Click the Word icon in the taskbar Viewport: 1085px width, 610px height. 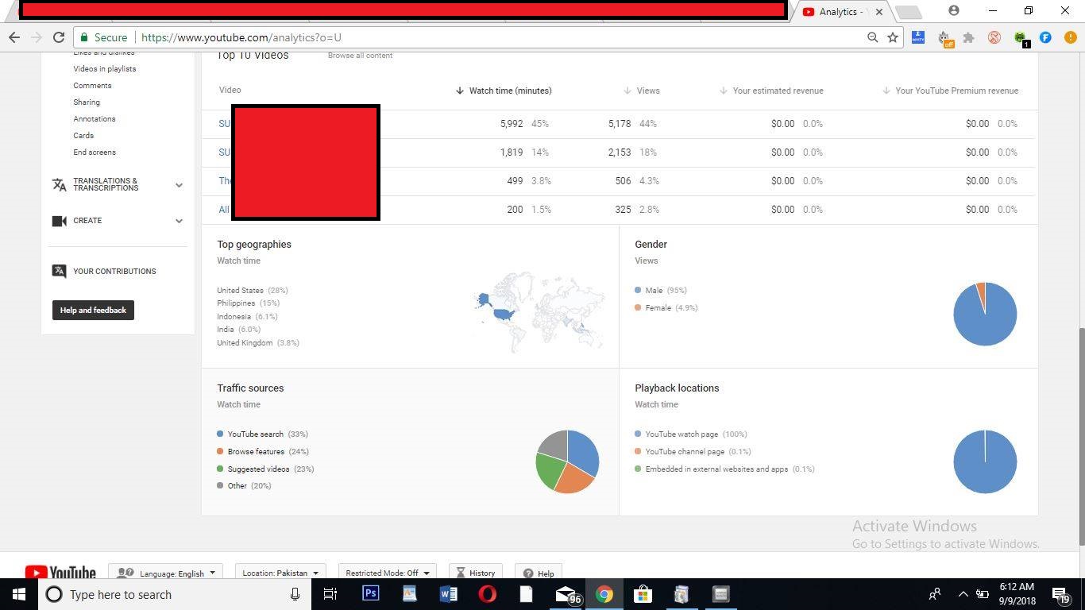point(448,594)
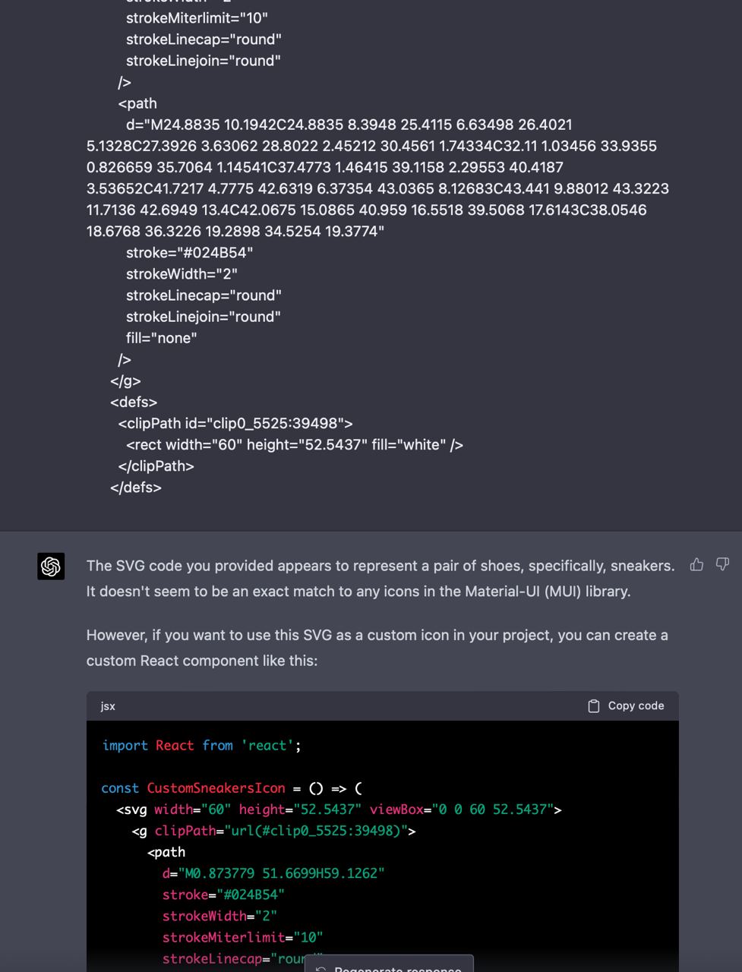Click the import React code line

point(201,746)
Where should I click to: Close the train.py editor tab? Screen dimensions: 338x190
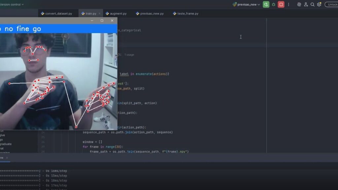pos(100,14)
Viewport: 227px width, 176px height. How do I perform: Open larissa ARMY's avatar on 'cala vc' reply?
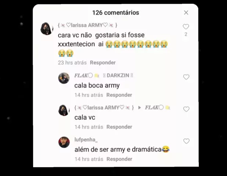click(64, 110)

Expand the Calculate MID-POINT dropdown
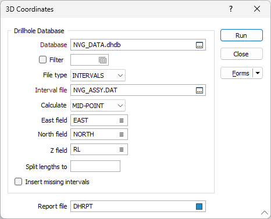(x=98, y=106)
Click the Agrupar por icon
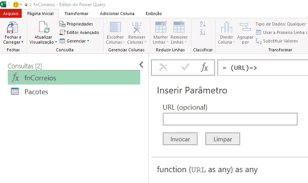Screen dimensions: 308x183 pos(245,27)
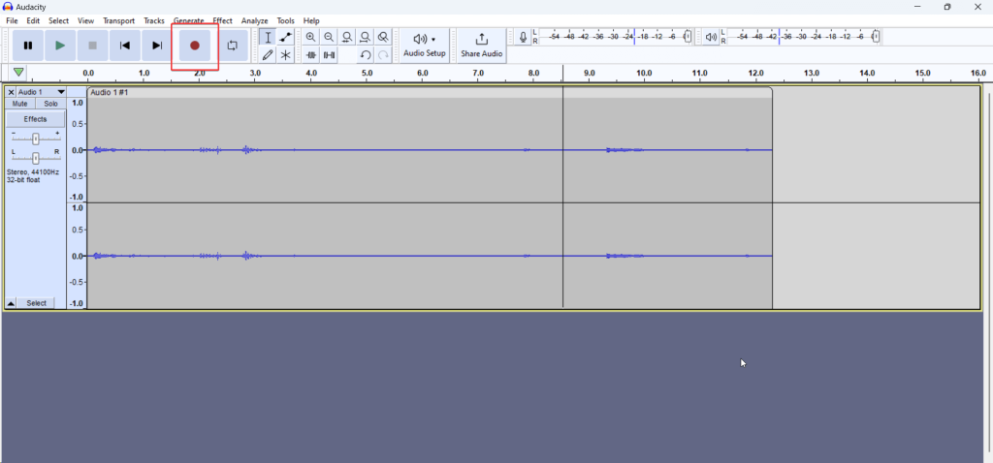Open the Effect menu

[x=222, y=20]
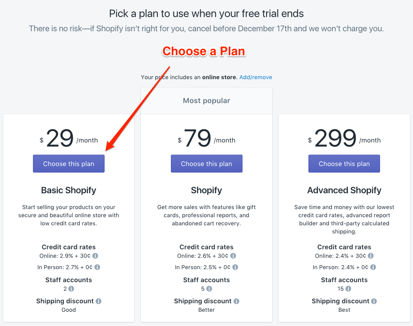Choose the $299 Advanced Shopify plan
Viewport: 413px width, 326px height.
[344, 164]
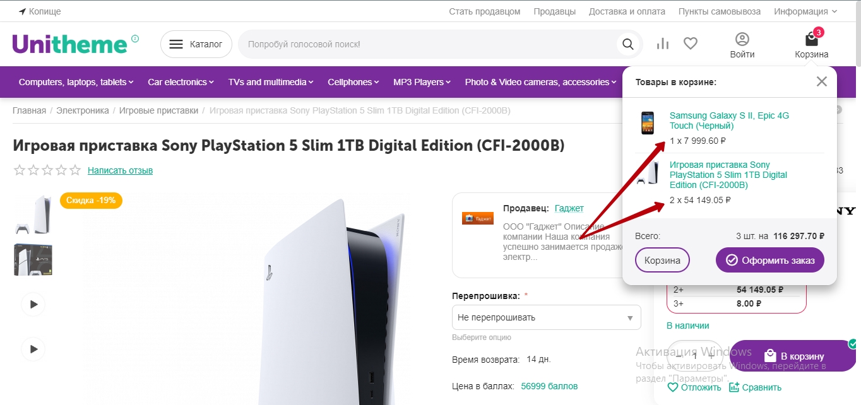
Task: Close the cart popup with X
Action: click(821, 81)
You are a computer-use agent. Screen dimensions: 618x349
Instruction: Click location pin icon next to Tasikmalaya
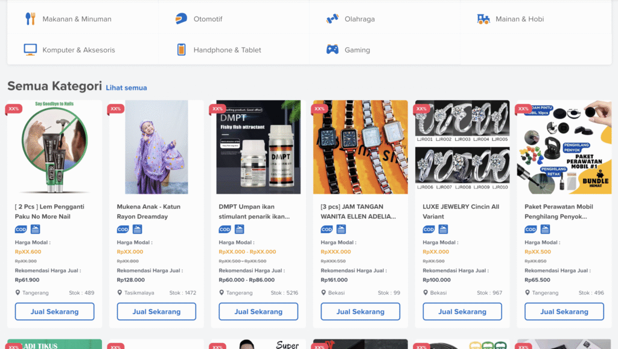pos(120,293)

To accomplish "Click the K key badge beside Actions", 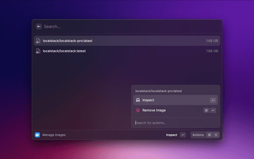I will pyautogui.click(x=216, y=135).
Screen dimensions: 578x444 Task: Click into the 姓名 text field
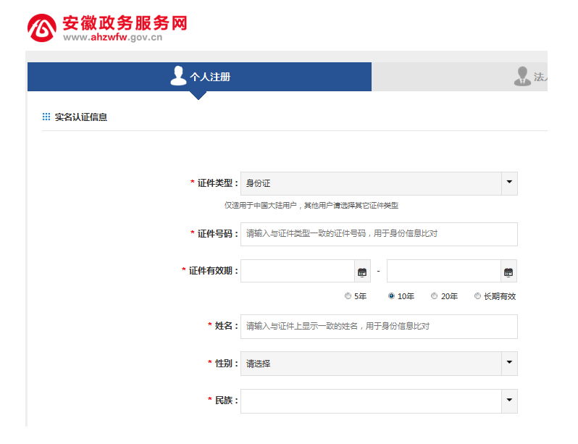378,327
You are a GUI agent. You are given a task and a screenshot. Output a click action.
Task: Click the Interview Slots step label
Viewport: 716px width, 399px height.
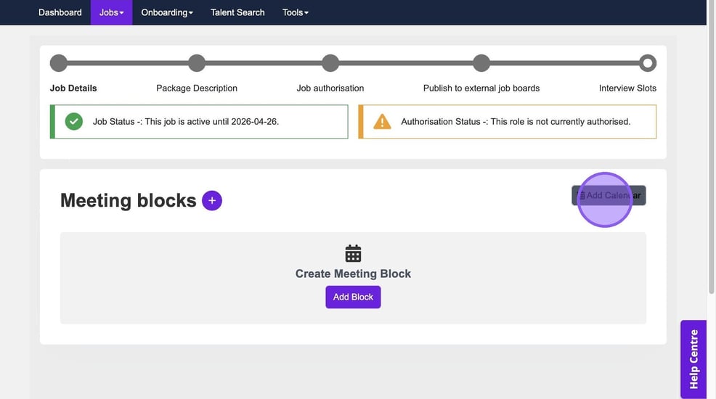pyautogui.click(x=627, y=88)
----------------------------------------
Exercise
Rewrite everything from the line containing "You are a GUI" down to the end of the data above, including both ends, and shift each coordinate in the answers up by 116. Leave the pictures out of your output.

Completed task
You are a GUI agent. You are given a task and a screenshot. Output a click action.
Task: Click the Interview Slots step label
Viewport: 716px width, 399px height.
pyautogui.click(x=743, y=204)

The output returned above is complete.